Мысли о вторичном прощании с Ефимом и сестрой Клавой всё чаще поклевывали виски, и Вера Ильинична гнала их вон, но те всё равно вонзались в голову острыми, ненасытными клювами.

Куда девалась её решимость, допытывалась она у себя, сметая игольчатый слой сосновой хвои с гранитного надгробья мужа или протирая мокрой тряпкой роковую, высеченную на камне дату. Стоило ли так долго упрямиться, упираться, чтобы вдруг взять и поднять вверх руки. Ведь еще совсем недавно все было иначе: почти вся жизнь крутилась вокруг единственного места на земле — кладбища, и ни о каком отъезде она и думать не думала, её решимости ни одна душа на свете вроде бы не угрожала; еще совсем недавно она даже собиралась создать союз русских вдов, чтобы охранять и защищать дорогие сердцу могилы, не давать в обиду мертвых, а сейчас — сейчас ей трудно скрыть перед своими кладбищенским подругами свое смятение и растерянность, как будто она кого-то из них предала или обчистила до нитки.

— Здравствуйте, Вера, — окликнула её из-за сторожевой сосны доктор Валентина Павловна, отправившая всех в далекое и диковинное Пуэрто-Рико. — У меня для вас две хорошие новости.

— Для меня — новости? — смутилась Вера Ильинична.
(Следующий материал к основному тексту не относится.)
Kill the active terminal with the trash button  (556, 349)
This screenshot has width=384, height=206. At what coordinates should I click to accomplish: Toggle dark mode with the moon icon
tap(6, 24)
Интересно, что же это за новости да еще хорошие? От хороших новостей она давным-давно отвыкла и уже ниоткуда и ни от кого их не ждала.

— Первая: на прошлой неделе ощенилась Марта.

— Марта? — удивилась Вижанская.

— Сучка Шадрейки… ну того самого собачника с проспекта Добровольцев. Забыли?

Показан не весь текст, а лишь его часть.